President George W Bush's choice as ambassador to the United Nations, John Bolton, has said that the UN needs US leadership to get it back on track.
Bolton said the US wanted to work in "close partnership" with the UN
Mr Bolton told a Senate confirmation hearing that the UN needed to focus more on human rights violations and international terrorism.
Mr Bolton, an outspoken critic of the UN, came under fire from Democrats.
Senator Joseph Biden said sending Mr Bolton as envoy to the UN would be like "sending a bull into a china shop".
At least one Republican has signalled he might vote against Mr Bolton.
If all the Democrats on the Senate Foreign Relations Committee oppose him as well, that will be enough to hold up his appointment.
'Gone off track'
Mr Bolton told the committee that the Bush administration "views the UN as an important component in our diplomacy".
"If confirmed, I pledge to fulfil the president's vision of working in close partnership with the United Nations," he said.
But he was adamant that "for the UN to be effective, it requires US leadership". He added: "I deeply believe that."
He said the UN had at times "gone off track", and outlined his four priorities if he was given the job:
- Strengthening UN institutions
- Stemming the proliferation of weapons of mass destruction
- Supporting the global war on terror
- Addressing humanitarian crises
But he came under hostile questioning from Democrats on the committee.
'No respect for UN'
Much of the questioning focused on Mr Bolton's treatment of intelligence officials in the state department.
He was accused of trying to have at least one official reassigned after he clashed with them about the threat from Cuba three years ago.
Yale Law School graduate
As assistant secretary of state under George Bush senior, helped organise anti-Saddam alliance
Made under-secretary of state for arms control and international security in May 2001
In July 2003, condemned North Korean leader Kim Jong-il for living like royalty while people lived in "hellish nightmare"
The issue is being used by Mr Bolton's enemies to try to portray him as an ideologue who does not listen to advice, says the BBC's Justin Webb in Washington.
Mr Bolton is also accused of having no respect for the UN.
He once said that if 10 of the 38 storeys of the UN building in New York were lost it would not make any difference.

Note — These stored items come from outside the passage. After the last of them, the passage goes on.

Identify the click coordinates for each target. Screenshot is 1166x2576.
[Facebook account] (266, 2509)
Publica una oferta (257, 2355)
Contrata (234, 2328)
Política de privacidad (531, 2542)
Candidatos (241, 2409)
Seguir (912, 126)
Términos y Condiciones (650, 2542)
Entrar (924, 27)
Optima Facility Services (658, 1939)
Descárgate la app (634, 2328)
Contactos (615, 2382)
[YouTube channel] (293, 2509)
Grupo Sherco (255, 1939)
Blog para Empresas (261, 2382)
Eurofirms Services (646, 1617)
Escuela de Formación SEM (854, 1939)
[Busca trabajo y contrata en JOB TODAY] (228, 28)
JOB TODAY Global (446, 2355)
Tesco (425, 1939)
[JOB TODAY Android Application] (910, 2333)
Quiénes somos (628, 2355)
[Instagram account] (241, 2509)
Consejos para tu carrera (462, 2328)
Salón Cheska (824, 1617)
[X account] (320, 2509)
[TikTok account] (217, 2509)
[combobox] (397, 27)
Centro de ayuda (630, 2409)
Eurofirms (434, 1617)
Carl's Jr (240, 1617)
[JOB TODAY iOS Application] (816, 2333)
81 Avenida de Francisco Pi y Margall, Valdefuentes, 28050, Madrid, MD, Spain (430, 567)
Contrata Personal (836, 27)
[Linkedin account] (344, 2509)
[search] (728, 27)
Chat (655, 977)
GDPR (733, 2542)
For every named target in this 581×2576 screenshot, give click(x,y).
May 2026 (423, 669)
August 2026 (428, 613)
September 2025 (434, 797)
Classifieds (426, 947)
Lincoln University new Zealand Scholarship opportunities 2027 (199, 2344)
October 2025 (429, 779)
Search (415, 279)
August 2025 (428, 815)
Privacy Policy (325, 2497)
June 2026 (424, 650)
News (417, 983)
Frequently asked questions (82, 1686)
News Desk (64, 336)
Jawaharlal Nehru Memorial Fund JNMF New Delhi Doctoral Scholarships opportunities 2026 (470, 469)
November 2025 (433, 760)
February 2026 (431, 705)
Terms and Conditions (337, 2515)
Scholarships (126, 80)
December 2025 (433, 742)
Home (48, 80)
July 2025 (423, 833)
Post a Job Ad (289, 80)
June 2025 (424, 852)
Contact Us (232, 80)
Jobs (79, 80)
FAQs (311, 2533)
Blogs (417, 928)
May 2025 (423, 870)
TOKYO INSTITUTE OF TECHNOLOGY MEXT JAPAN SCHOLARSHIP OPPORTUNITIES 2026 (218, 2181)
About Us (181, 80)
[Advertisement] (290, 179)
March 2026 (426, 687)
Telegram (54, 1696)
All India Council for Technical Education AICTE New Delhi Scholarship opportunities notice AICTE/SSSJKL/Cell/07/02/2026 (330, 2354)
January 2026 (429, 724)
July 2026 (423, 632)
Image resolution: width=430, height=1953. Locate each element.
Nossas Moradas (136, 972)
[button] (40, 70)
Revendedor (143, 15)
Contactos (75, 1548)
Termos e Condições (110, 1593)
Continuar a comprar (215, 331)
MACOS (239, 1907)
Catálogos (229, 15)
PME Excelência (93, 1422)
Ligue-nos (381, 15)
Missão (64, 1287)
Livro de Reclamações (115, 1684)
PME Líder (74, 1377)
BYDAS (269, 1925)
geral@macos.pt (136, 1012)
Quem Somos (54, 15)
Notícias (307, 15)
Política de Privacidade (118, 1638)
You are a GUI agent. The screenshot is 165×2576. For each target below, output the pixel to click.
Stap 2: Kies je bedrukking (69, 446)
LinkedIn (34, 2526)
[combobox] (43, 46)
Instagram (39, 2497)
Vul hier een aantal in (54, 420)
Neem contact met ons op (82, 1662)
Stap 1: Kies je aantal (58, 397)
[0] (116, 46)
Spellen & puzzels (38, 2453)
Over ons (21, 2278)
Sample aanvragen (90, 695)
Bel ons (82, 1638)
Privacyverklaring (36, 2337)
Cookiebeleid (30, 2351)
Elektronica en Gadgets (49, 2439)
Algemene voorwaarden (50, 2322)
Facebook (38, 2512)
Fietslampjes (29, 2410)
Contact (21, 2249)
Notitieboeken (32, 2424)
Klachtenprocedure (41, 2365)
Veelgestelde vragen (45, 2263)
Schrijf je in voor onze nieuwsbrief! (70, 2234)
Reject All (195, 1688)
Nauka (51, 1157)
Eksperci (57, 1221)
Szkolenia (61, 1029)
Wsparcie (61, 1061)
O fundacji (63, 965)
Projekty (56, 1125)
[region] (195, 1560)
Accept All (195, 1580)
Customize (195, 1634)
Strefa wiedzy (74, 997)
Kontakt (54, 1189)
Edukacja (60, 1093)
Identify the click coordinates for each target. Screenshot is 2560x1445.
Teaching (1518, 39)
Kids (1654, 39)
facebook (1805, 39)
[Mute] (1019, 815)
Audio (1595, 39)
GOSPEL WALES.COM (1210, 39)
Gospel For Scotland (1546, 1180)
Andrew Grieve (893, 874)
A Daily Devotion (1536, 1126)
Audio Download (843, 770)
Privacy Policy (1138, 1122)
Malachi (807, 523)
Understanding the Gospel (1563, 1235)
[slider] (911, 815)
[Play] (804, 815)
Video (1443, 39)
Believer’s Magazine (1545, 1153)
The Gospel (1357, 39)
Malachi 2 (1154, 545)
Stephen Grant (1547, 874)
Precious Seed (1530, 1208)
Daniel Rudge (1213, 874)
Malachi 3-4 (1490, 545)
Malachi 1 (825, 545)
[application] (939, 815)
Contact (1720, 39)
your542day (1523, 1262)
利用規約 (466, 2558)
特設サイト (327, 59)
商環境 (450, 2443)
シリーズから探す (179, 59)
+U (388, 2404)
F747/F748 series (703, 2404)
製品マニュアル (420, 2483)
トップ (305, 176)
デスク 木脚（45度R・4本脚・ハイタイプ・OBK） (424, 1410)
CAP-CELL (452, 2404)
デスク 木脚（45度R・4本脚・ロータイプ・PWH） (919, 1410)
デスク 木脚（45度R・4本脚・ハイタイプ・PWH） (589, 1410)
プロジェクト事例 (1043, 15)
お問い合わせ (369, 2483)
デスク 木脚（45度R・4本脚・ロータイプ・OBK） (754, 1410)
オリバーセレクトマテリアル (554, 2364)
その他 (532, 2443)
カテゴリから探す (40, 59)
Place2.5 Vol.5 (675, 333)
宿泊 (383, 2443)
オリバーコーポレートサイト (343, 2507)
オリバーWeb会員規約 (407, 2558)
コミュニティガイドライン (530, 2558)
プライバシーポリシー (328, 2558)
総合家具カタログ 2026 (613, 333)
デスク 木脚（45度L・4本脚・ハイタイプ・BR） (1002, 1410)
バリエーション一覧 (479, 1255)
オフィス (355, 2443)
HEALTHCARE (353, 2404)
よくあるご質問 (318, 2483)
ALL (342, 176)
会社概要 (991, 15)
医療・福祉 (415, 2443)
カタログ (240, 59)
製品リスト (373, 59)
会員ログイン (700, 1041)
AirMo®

When challenged on this, he said he had been trying to tell an audience of world federalists that "there's not a bureaucracy in the world that can't be made leaner and more efficient".
Senator Biden, the committee's top Democrat, said he was surprised Mr Bolton wanted the UN posting "given all the negative things you've said about it".
Mr Bolton is one of the toughest campaigners in the Bush administration for a foreign policy based on US power and catering to narrowly defined US interests, say correspondents.
He is a staunch defender of the US-led military occupation of Iraq, and as Washington's top arms control negotiator has taken a hard line over North Korea's nuclear programme.
Supporters of Mr Bolton say he is intellectually capable and achieves results.
His boss, Secretary of State Condoleezza Rice, said of his nomination: "We've asked John because he gets things done."
"He is a tough-minded diplomat. He has a strong record of success and he has a proven track record of effective multilateralism," she said when the nomination was first proposed.
Opening the confirmation hearing, committee chairman Richard Lugar acknowledged the controversy surrounding Mr Bolton.
"The nomination... has generated public debate on US policies toward the UN and on the degree to which the US should embrace multilateralism," he said.
The hearing is likely to continue for several days.